- **Material**
begin

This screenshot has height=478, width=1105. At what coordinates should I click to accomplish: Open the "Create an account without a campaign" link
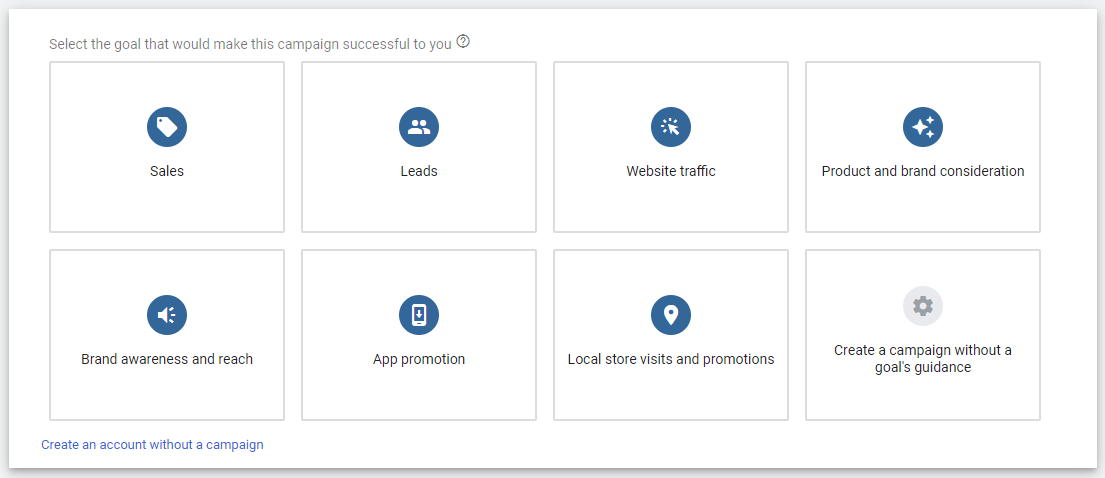tap(152, 445)
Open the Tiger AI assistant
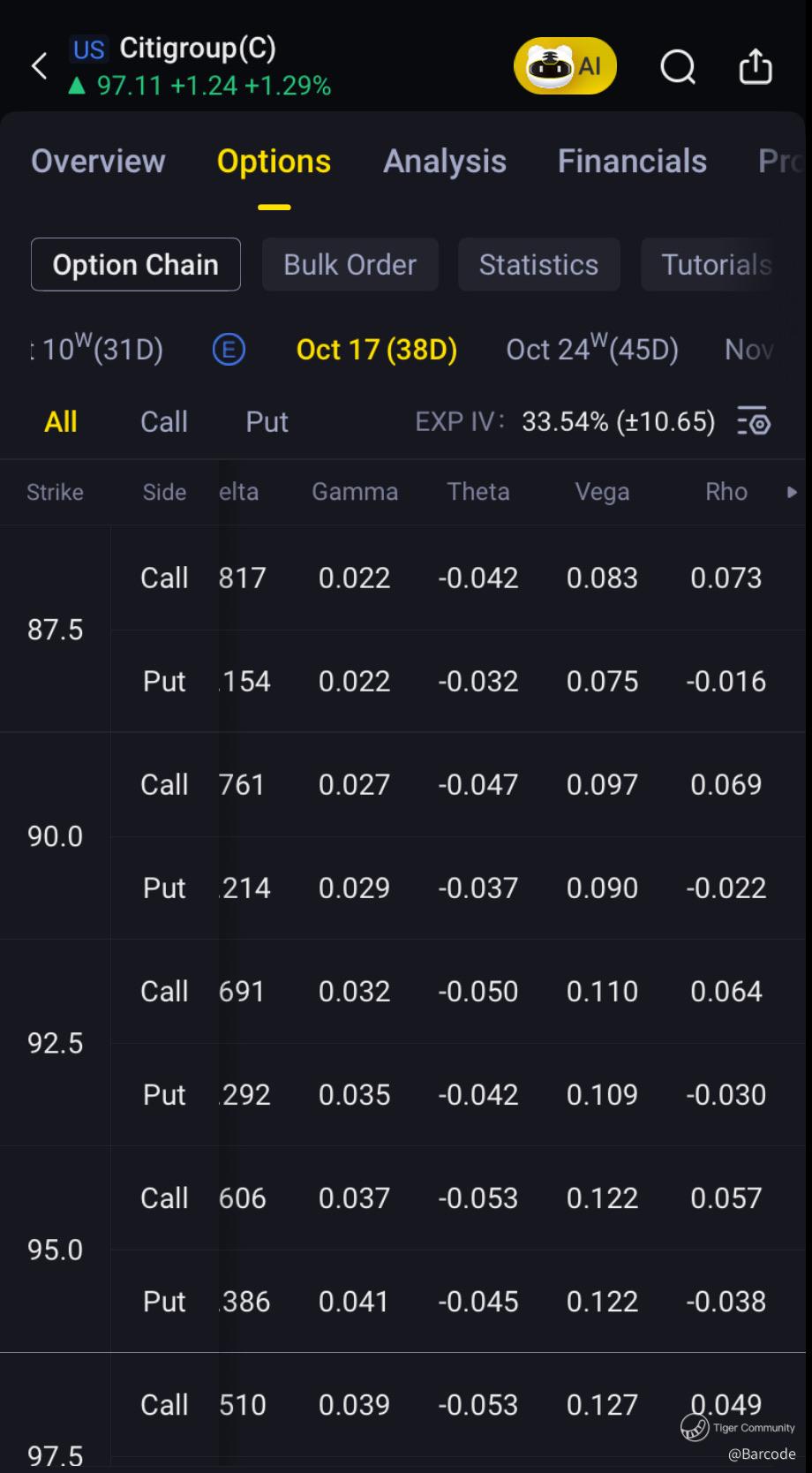The height and width of the screenshot is (1473, 812). 565,65
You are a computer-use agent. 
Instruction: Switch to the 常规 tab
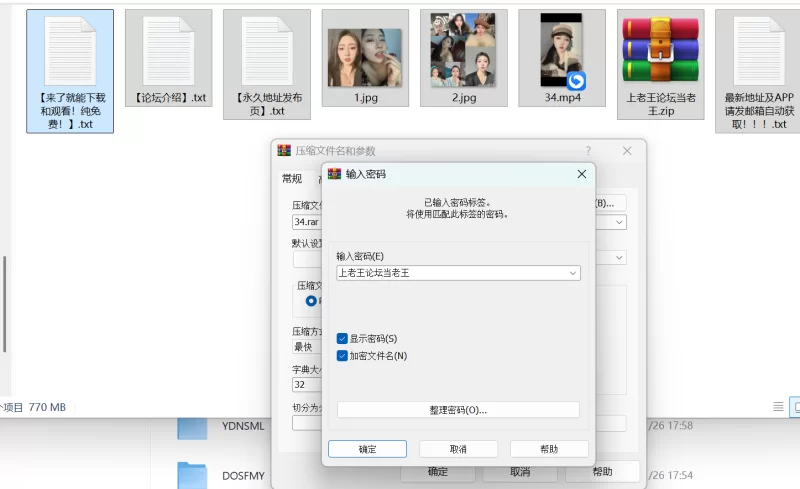tap(292, 179)
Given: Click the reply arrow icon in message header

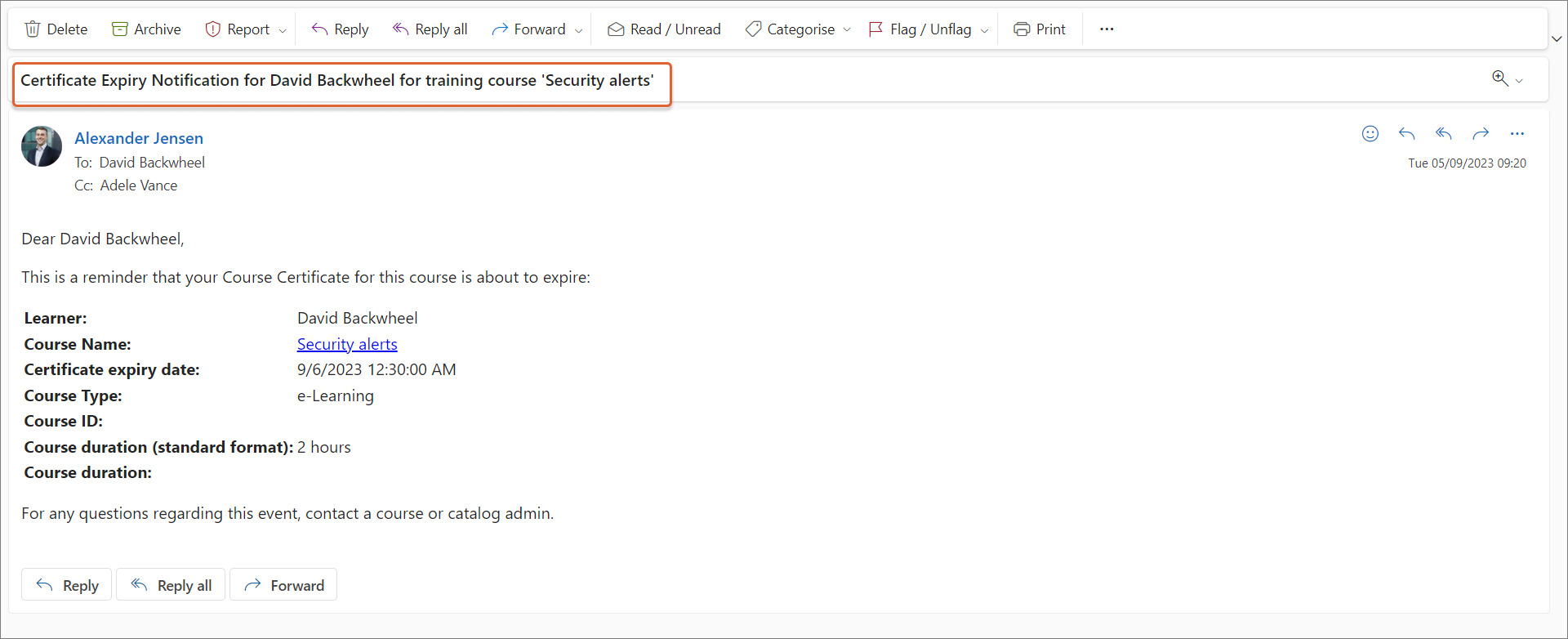Looking at the screenshot, I should 1406,134.
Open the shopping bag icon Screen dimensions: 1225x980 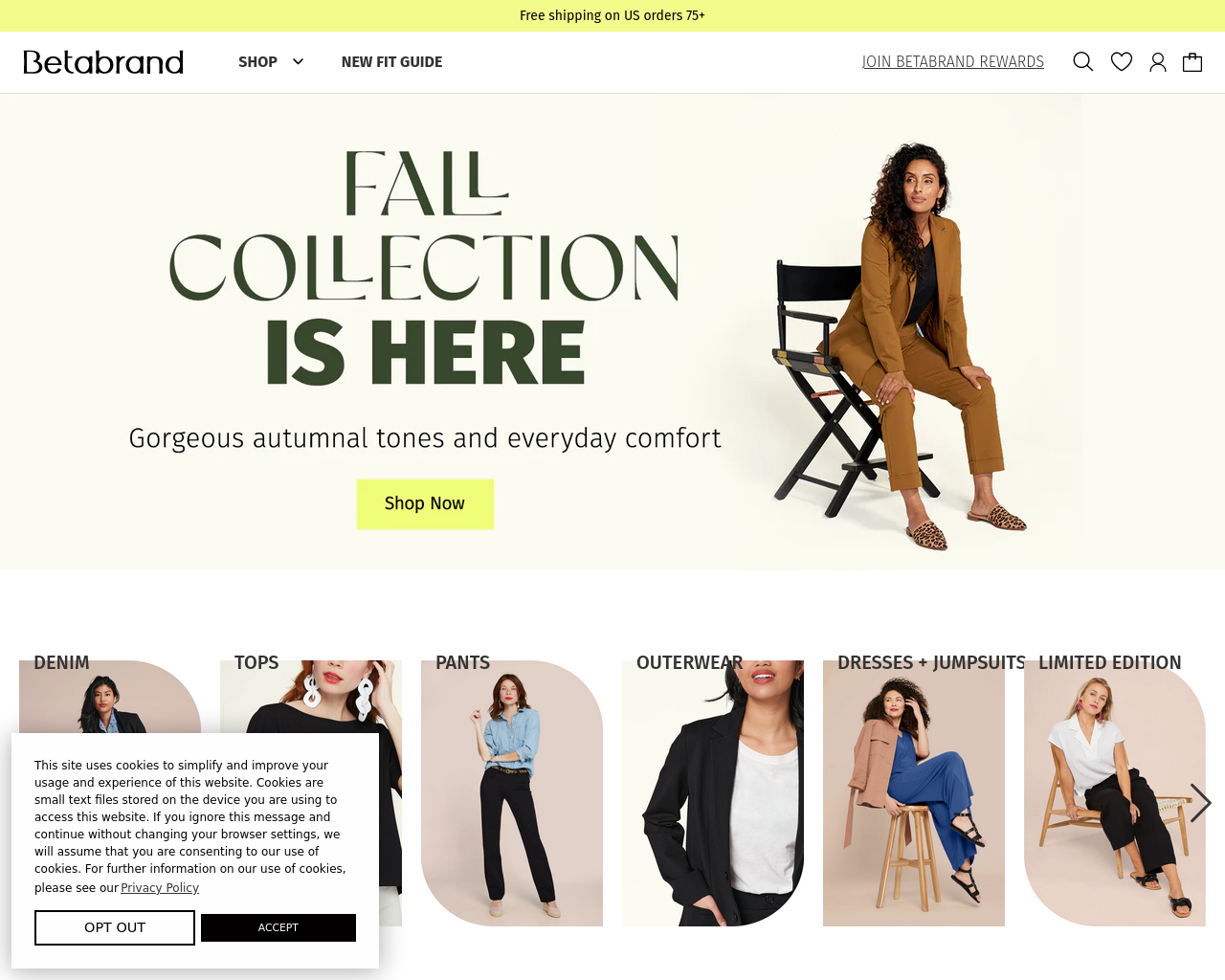[x=1192, y=62]
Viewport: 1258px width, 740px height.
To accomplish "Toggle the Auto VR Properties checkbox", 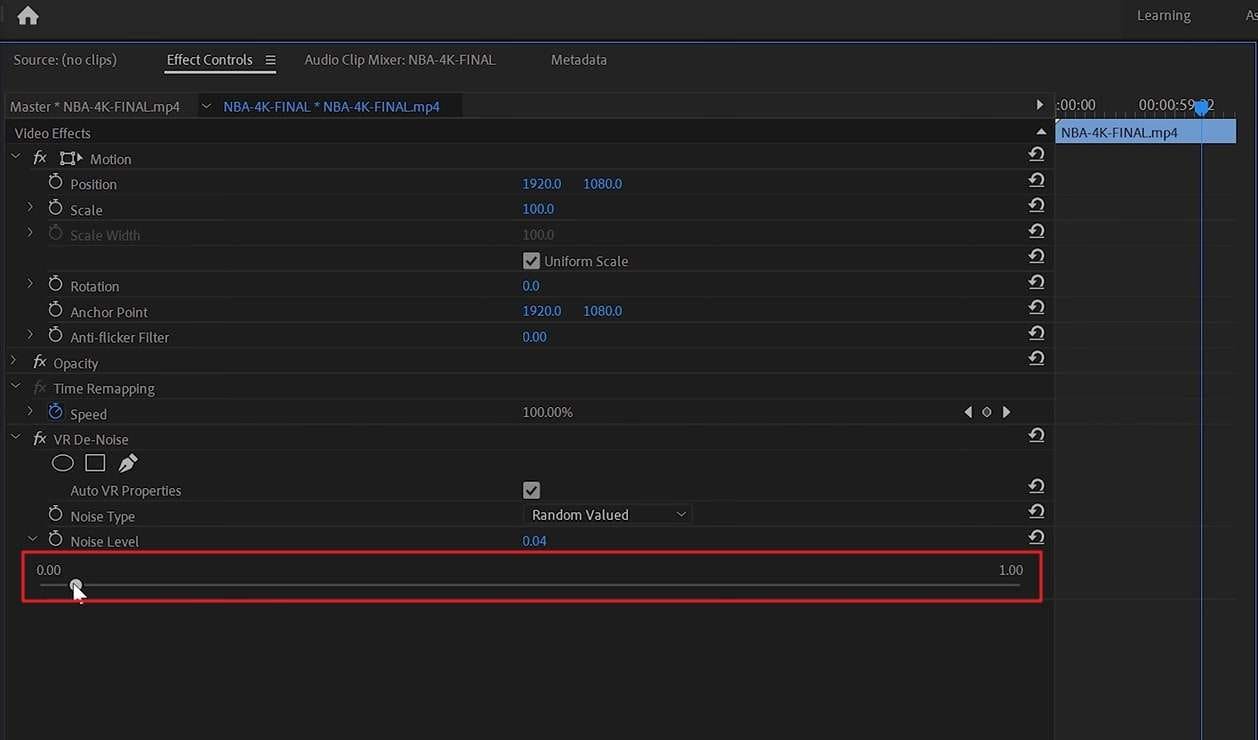I will (x=531, y=490).
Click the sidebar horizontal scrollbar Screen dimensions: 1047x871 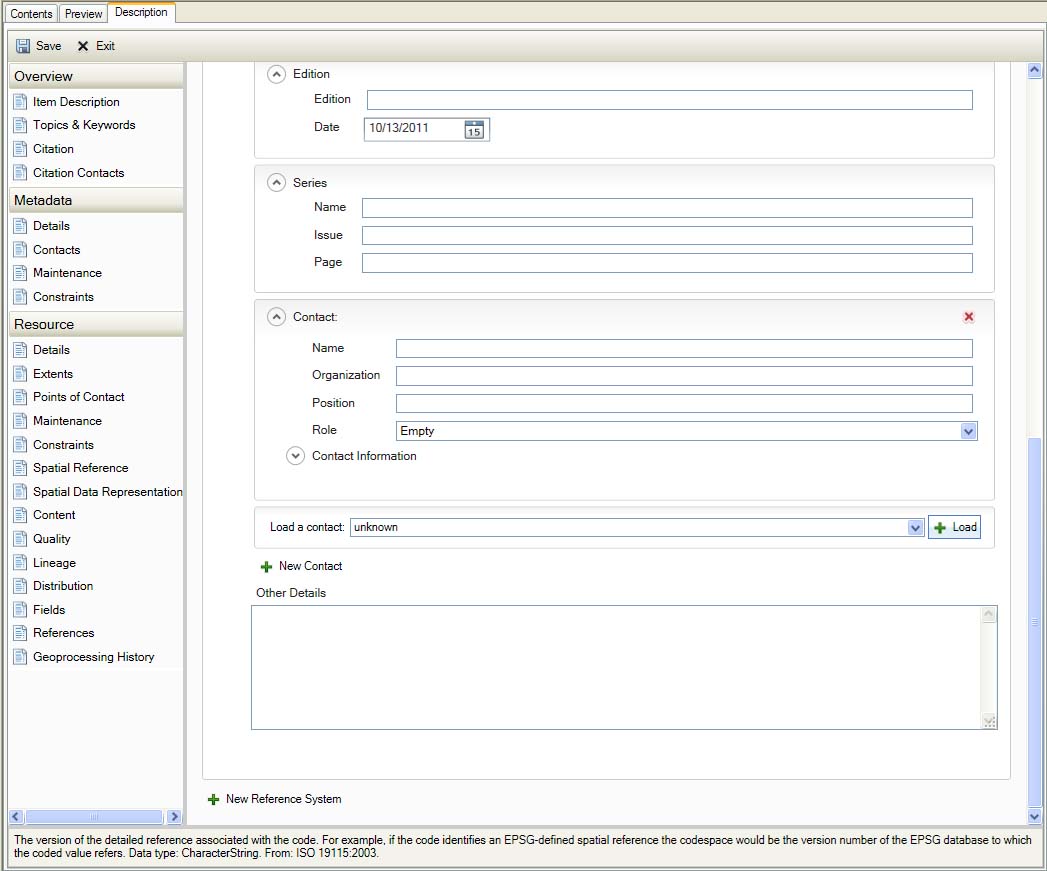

end

- **Written task**
Copy out the stretch of records from the line that contains "Open the Tiger AI assistant" through the line that contains "tap(292, 179)", word for word, with both of those lines included and the pictures omitted.

- **Written response**
Open the Tiger AI assistant
The height and width of the screenshot is (1473, 812). 565,65
You are a computer-use agent. 
Instruction: Switch to the 常规 tab
tap(292, 179)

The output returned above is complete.